Saved entries
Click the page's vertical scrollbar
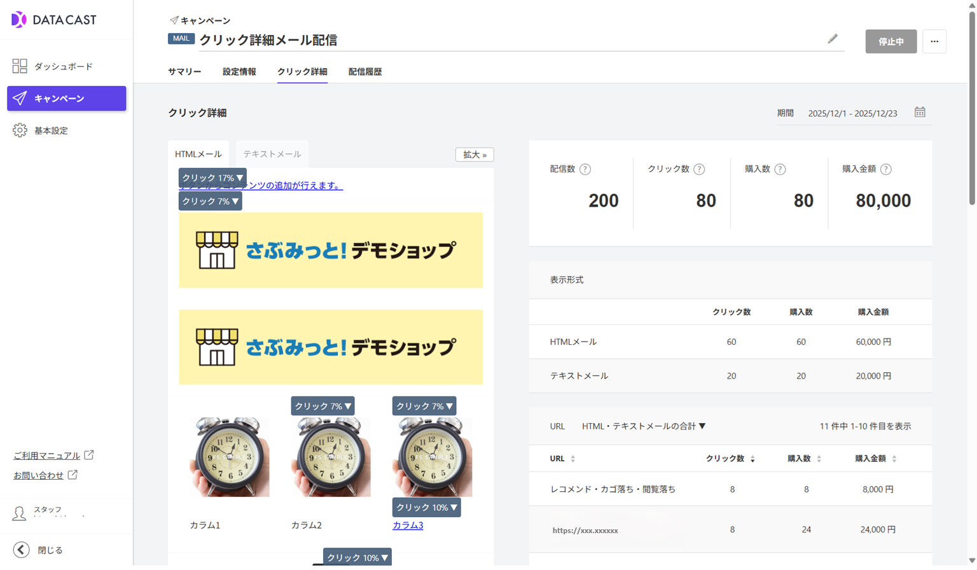The image size is (977, 570). click(971, 108)
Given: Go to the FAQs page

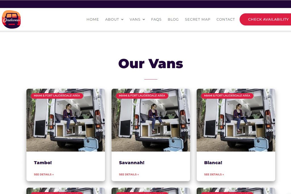Looking at the screenshot, I should (x=156, y=20).
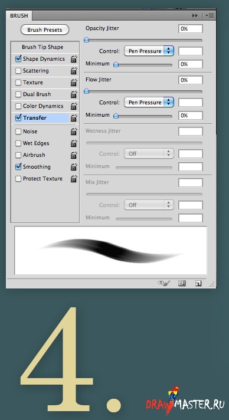Open Preset Manager icon at panel bottom
This screenshot has height=420, width=229.
click(182, 283)
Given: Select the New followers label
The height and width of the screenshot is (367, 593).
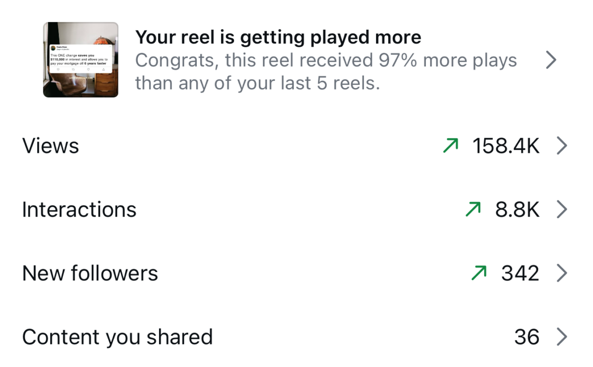Looking at the screenshot, I should [x=90, y=273].
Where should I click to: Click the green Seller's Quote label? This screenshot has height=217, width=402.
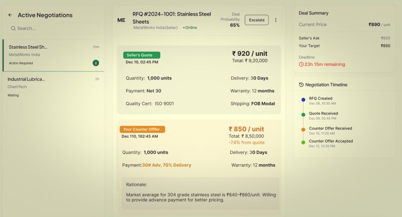pos(142,55)
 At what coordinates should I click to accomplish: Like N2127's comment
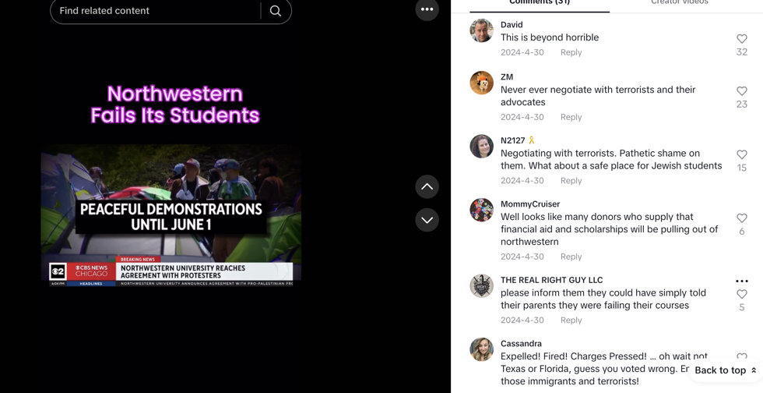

## [REQUIRED ACTION]
Write out the data above exactly, minus any images.

## [OUTPUT FOR THIS EXERCISE]
Click the page's vertical scrollbar
The image size is (977, 570). click(971, 108)
Given: Go to the FAQs page

Looking at the screenshot, I should (x=156, y=20).
Open Preset Manager icon at panel bottom
This screenshot has height=420, width=229.
click(182, 283)
Given: Select the New followers label
The height and width of the screenshot is (367, 593).
Looking at the screenshot, I should [x=90, y=273].
Where should I click to: Click the green Seller's Quote label? This screenshot has height=217, width=402.
pos(142,55)
 At what coordinates should I click to accomplish: Like N2127's comment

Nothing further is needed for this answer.